Passion Leads to Education

In the early days of group fitness (known then as “aerobics”), many instructors (myself included) went from being avid beginners to front-row students, assistants and then teachers. This transition almost always sprang from a passion for high-energy exercise and a desire to share this activity with others. At the time, formal training courses and schools were rare, and instructors learned as they went along. With this passion came a demand for professional education, which led to the establishment of the International Dance Exercise Association (now known as IDEA Health & Fitness Association) and the Aerobics and Fitness Association of America (AFAA). These educational bodies were precursors to the hundreds of schools, organizations and companies that now offer training and specialty courses. University-based programs that offer group exercise instruction curricula have also emerged over the years.

As we move into 2018, it’s necessary to pursue industry-specific education to guarantee success. Instructors must learn the basics of anatomy and physiology, biomechanics, nutrition, injury prevention, inclusive instruction, positive-based coaching and cuing, as well as modifications for all—including special populations. They must possess the basic teaching skills necessary for working with adults (or children) in a group setting. Being qualified to teach group fitness no longer means just being able to move well and motivate people. Although those are important qualities, having them will not guarantee a long career and neither will education alone. You must have passion for the industry and a “fire in your belly” that will drive you to be the best that you can be.

If you’ve got that passion, the first step to a rewarding career is to become a certified group exercise instructor.


Professionals in every industry recognize the need for obtaining nationally (or internationally) recognized credentials and keeping them up to date. The fitness industry is no exception. Having a reputable basic group exercise certification is now considered essential.

The IHRSA board of directors recognizes the National Commission for Certifying Agencies (NCCA) and the Distance Education Training Council as accrediting organizations. The IHRSA board will also recognize other, equivalent accrediting organizations contingent upon their status as an established accreditation body recognized by the Council for Higher Education Accreditation and/or the United States Department of Education for the purposes of providing independent, third-party accreditation.

The American Council on Exercise, a certifying organization, offers three major group exercise certification options–ProPlus, Proadvantage, and Pro essentials, and offers a digital classroom and resources.

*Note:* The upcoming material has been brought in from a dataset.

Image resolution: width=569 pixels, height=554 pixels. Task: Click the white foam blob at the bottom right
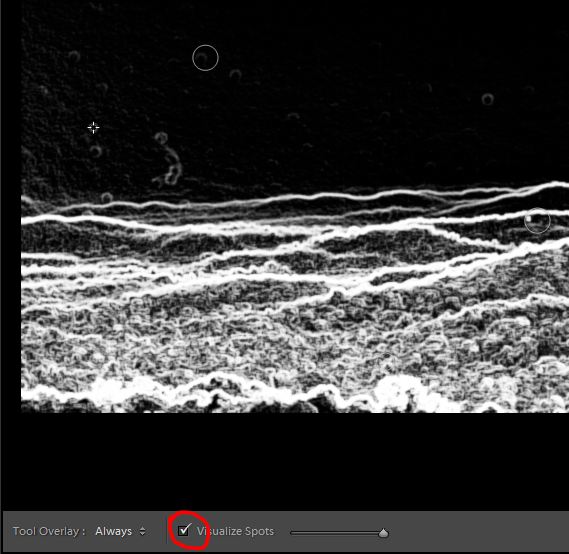(x=396, y=390)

As this appears to be the direction the industry is headed, take NCCA-accredited programs and certification into consideration when choosing group fitness certification/training organizations.

In addition, competency in cardiopulmonary resuscitation (CPR) and automated external defibrillators (AED) is required for eligibility in most certification programs. Learn more at and ACE requires certification exam candidates to hold current Adult CPR and AED certificates before sitting for its exam, and proof of CPR/AED certificates at renewal.

Products, Programs and Possibilities

A basic certification will provide you with the tools necessary to teach group exercise classes; however, the next step is to explore the different activities and training programs required to teach them.

When group exercise first became popular, most classes were movement-based and used a minimum equipment. Since the late 1980s there has been a huge increase in the number of equipment-based programs, thanks in part to the success of Step Reebok, among other companies. In recent years, a number of pre-choreographed branded programs have also emerged and gained in popularity. Mind-body programs such as yoga, tai chi and Pilates have created yet another area to explore. As education and creativity evolve and thrive, new ideas pop up frequently. Currently there are many popular areas to consider, such as group strength training, barre, fusion, circuit training and boot camp formats, movement and dance-based, step, indoor cycling, water fitness, yoga and associated disciplines and Pilates, just to name a few. Learn more about current and future industry trends by reading the 2015 IDEA Group Fitness Trend Watch.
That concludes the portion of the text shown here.